La décision américaine de passer outre ce «détail» constitutionnel s'explique par le souci de voir la situation s'apaiser dans le cinquième pays exportateur de pétrole de l'Amérique du Sud, et le second vers les Etats-Unis, après le Venezuela. La Maison-Blanche a d'ailleurs dû être tranquillisée par les promesses de la nouvelle équipe équatorienne de poursuivre les négociations du traité de libre-échange en cours depuis des mois.
Le contexte est différent pour les pays d'Amérique latine.

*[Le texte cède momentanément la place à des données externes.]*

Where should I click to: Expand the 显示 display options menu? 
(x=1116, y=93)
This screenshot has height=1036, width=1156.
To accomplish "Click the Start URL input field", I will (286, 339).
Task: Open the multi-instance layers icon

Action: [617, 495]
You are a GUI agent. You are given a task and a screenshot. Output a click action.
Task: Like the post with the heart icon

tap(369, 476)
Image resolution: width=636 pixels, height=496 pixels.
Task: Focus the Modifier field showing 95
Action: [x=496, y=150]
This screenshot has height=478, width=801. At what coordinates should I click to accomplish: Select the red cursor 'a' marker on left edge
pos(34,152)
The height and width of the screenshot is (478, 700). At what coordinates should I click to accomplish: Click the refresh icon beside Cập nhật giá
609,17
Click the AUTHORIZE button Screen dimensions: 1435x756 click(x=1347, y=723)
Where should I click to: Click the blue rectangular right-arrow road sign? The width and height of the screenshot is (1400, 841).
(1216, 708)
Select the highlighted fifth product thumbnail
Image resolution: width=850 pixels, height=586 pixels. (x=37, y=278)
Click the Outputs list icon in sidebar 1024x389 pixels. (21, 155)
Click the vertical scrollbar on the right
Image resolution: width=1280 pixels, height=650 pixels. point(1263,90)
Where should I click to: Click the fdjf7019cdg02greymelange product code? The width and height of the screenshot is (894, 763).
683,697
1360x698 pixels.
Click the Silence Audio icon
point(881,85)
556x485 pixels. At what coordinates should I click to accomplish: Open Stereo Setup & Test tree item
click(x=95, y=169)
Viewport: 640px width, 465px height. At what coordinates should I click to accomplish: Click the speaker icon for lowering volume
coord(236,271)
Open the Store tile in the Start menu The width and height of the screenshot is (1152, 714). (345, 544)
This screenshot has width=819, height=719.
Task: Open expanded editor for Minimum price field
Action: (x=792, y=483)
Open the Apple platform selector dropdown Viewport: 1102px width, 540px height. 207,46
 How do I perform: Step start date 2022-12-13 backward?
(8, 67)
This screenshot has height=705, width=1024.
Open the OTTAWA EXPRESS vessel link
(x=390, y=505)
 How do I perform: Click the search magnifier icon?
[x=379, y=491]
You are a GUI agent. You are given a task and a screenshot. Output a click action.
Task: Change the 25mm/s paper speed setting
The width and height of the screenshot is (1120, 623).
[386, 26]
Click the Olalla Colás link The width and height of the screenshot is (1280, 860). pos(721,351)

Ils craignent tout d'abord de se tromper en pariant trop vite sur Alfredo Palacio. «Il y a beaucoup d'inconnues, comme le rôle à venir des Indiens, qui, pour la première fois, n'ont joué aucun rôle dans ce renversement», pointe Julie Massal, professeur à l'Université nationale de Colombie et spécialiste de l'Equateur.
Si le nouveau gouvernement ne parvient pas à intégrer des membres de la communauté indigène, soit 40% de la population, il court au désastre. Surtout, Lima, La Paz, Caracas ou Asuncion ne peuvent accepter à la légère cette valse des présidents organisée par une foule en colère alliée à une poignée de députés et d'officiers : elles savent que l'histoire est susceptible de se répéter sur leurs terres, Lucio Gutierrez étant le douzième président démis de la région depuis 1992.
Comme souvent, Hugo Chavez a joué son rôle de poil à gratter en comparant l'épisode équatorien à la tentative de coup d'Etat dont il a été victime en avril 2002. Dans les deux cas, une partie de l'armée s'était affranchie du pouvoir des autorités, au nom du peuple : «Qui dit que les forces armées ont la faculté de retirer leur appui à un président ? Elles doivent être soumises aux forces démocratiques. Cela ne donne lieu à aucune discussion !»
Le président vénézuélien oublie bien à propos qu'il est l'auteur d'un coup d'Etat échoué en 1992. Néanmoins, il formule à voix haute l'inquiétude de nombreux de ses voisins, alors que la région est incapable de se doter d'une institution multilatérale capable de jouer les médiateurs en cas de conflit. L'Organisation des Etats américains (OEA, 34 pays du Canada à l'Argentine) vient une nouvelle fois de prouver son inutilité en annonçant l'envoi d'une mission «dans l'urgence». Elle est attendue à Quito aujourd'hui, une semaine après la destitution de Gutierrez.